While driving home in his patrol car and uniform, Ismael stopped briefly at the Burke County Sheriff’s Office to inquire about job openings and was told to apply online.

No longer dependent on Jenkins for SWAT admission, Ismael filed an internal affairs complaint on September 20, 2021, detailing Jenkins’s alleged racial harassment. Gilbert and Chambliss submitted corroborating letters. At that time, Ismael had no prior disciplinary infractions and was in “good standing.”

The RCSO assigned Sergeant William McCarty to investigate. McCarty interviewed several officers and Jenkins, tried but allegedly failed to reach Gilbert and Chambliss, and ultimately concluded on October 19, 2021, that the complaint was “not sustained.”

While the Jenkins investigation was pending, McCarty received an email from Burke County (on September 23, 2021) inquiring about Ismael. McCarty replied that Ismael “isn’t very impressive,” noted he had failed SWAT school, and disclosed that Ismael had filed a hostile work environment complaint against Jenkins, which McCarty was “having to deal with.” He added that Ismael’s disciplinary record was “ok…thus far,” implying that might change.

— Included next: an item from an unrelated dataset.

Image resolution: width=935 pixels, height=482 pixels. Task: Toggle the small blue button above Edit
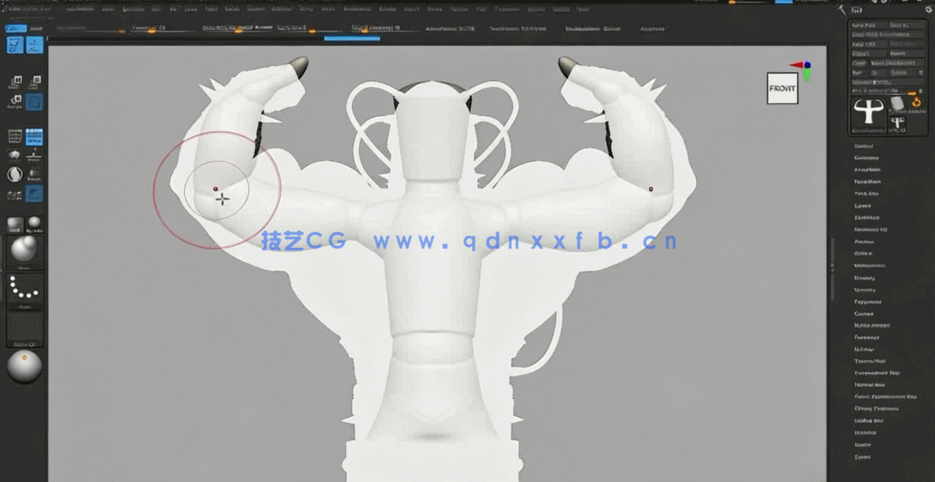click(15, 28)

Around this time, Colonel Calvin Chew claimed to have received an anonymous call from a Burke County deputy disclosing Ismael’s visit in a patrol vehicle to inquire about jobs. Phone records later suggested no such call occurred. McCarty then confirmed with Burke County that Ismael had indeed come there in an RCSO vehicle.

On September 28, 2021, Ismael scheduled a noon job interview in Burke County, planning to return for his 6 p.m. RCSO shift. Shortly before the interview, McCarty phoned Ismael and directed him to report to RCSO “as soon as possible.” Ismael attended the Burke County interview in uniform, then went to RCSO.

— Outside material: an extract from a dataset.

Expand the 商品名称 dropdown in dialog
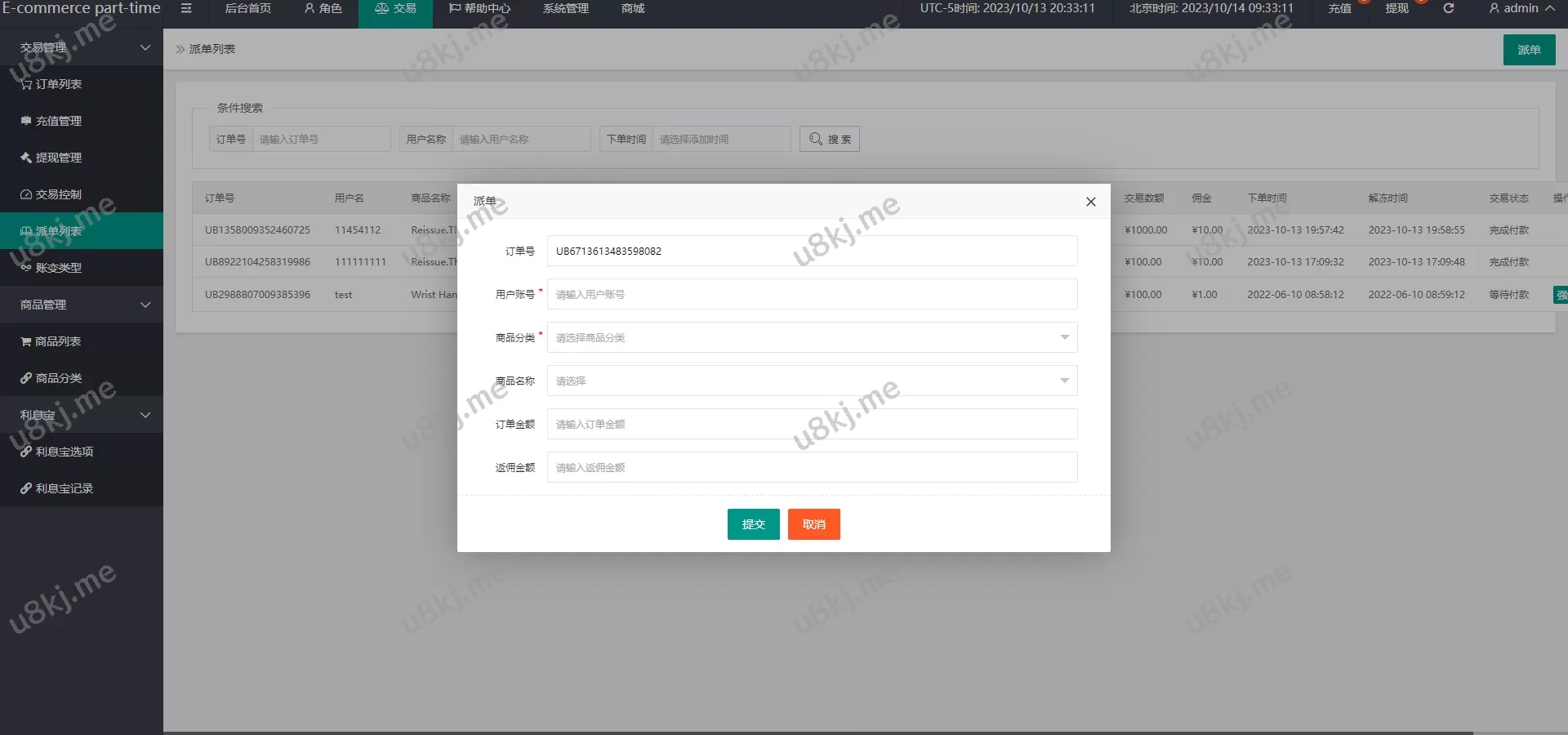Image resolution: width=1568 pixels, height=735 pixels. (812, 381)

During or around this time, Chew purportedly received a second anonymous call stating that Ismael had again been in Burke County. Captain Rahn then emailed Chew and Sheriff Roundtree:

“Just confirmed Deputy [Ismael] was in Burke County in our vehicle doing an interview to be hired. He will not be hired and we will have the DR for Termination ready by the time we finish talking with him.”

Minutes later, McCarty began drafting the disciplinary report for termination. The report cited violations of RCSO’s “Manner of Conduct” Rule 4.4.1—specifically:

  • The September 17 visit to Burke County in a patrol car to inquire about employment while allegedly “on Richmond County time”; and
  • The September 28 visit in a patrol car for a formal job interview.

Sheriff Roundtree signed the termination report that same day. Notably, the report was prepared before Ismael was interviewed about—or even informed of—any investigation into his alleged misconduct, contrary to RCSO’s standard procedures.

C. The Lawsuit and Evidence of Retaliation

Ismael initially sued under § 1981, Title VII, and §§ 1985–1986, later narrowing his case to a single § 1981-based retaliation claim (brought through § 1983, as required by Jett for state actors).

In opposing summary judgment, Ismael marshaled extensive circumstantial evidence suggesting retaliatory motive, including:

  • Timing: His termination occurred only eight days after filing his internal harassment complaint.
  • McCarty’s email to Burke County: Describing Ismael as unimpressive, disclosing his harassment complaint, and stating his disciplinary file was okay “thus far,” implying potential forthcoming discipline.
  • Questionable “anonymous calls”: Phone records for Colonel Chew showing no incoming anonymous calls at the times he claimed to have been alerted about Ismael’s job search.
  • Comparator-type affidavits: Affidavits from former RCSO personnel stating that officers routinely used patrol vehicles for personal errands (picking up food, going to the gym, collecting children), that supervisors knew of this practice, and that no one was ever disciplined for such conduct.
  • No similar discipline history: McCarty could not recall any other officer being investigated or punished for such personal use of patrol vehicles, and Sheriff Roundtree—although claiming it had happened in the past—could not identify or produce any such examples.
  • Friendship with Jenkins: Roundtree testified that he had been “very good friends” with Jenkins for over twenty-five years.
  • Irregular process: The termination paperwork was prepared before Ismael was even questioned about the alleged misconduct, contrary to normal investigatory practice; and the investigation into Ismael’s alleged misconduct appeared more aggressive and decisive than the investigation into Jenkins’s alleged harassment.
  • Shifting/uncertain rationale: Roundtree and McCarty initially asserted that Ismael was on duty when he went to Burke County, but McCarty later conceded he would “probably say that he was off duty,” undercutting the initial justification.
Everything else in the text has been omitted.